Franklin Repository: April 5, 1865

Go To Page : 1 | 2 | 3 | 4 |

-Page 01-

Description of Page: The page includes advertisements, legal notices, a poem entitled "Back From Libby," an article on an Indian tradition, and anecdotes.

-Page 02-

Richmond Has Fallen!
(Column 1)
Summary: Describes the surrender of Richmond.
Full Text of Article:

The rebel capital; the last rebel strong-hold, has surrendered to the matchless heroism of the Army of the Potomac. The hope so long deferred has at last reached the ful[l]ness of fruition, and the soldiers of crime retire from their long and stubbornly defended citadel of power, with their last army shattered to fragments; with no safety in retreat; no hope in further resistance to the overwhelming might of the brave defenders of the Republic.

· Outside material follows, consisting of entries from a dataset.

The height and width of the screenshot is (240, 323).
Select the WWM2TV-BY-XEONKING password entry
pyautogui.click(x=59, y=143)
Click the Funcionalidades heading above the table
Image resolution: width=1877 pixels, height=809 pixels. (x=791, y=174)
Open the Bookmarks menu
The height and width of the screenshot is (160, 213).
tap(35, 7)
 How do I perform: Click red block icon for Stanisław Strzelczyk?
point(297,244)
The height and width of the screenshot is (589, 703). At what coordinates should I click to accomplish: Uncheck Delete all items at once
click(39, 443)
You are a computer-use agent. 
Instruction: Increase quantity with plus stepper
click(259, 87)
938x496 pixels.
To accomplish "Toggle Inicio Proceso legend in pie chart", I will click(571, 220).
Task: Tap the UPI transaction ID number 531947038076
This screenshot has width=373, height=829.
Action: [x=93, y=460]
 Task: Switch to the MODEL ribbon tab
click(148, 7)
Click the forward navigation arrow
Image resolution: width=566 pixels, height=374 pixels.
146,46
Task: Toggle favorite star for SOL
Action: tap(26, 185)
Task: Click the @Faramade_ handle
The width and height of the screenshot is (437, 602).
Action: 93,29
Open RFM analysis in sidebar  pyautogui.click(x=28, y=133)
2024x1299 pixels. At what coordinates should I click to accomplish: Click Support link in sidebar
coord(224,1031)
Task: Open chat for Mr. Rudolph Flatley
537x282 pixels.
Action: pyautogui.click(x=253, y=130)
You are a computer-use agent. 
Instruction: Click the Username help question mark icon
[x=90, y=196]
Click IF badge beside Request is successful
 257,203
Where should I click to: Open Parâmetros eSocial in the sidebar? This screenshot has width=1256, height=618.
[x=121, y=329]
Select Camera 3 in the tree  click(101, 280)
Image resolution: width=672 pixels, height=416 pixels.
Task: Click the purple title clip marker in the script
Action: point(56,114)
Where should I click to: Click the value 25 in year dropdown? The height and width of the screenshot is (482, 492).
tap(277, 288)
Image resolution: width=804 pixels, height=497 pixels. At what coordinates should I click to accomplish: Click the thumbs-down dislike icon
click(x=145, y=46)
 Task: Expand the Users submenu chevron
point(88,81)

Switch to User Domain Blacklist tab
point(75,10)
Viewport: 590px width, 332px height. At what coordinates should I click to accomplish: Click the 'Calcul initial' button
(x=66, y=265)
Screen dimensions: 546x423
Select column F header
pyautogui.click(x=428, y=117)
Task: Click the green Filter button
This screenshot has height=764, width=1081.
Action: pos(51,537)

Let loyal men rejoice! We have had victories before--the same dauntless courage; equal endurance in the defense of the right; but never has a triumph been achieved so crowning in the measure of its results--so utterly destructive to the country's foes. It leaves them without an army; without a government; without credit; without hope. It is the great retributive stroke which in the ful[l]ness of His time, has vindicated Humanity and Justice!

It proclaims the safety of the Republic! Centuries hence, when the heroism of the last four years will still be undimmed on the shifting canvass of the past, the victories which culminated in the possession of Richmond, will be pointed to as the fields where the sons of the North baptized their Freedom in their noblest blood, and re-achieved their title to their proud inheritance--the best, the most beneficent government on earth.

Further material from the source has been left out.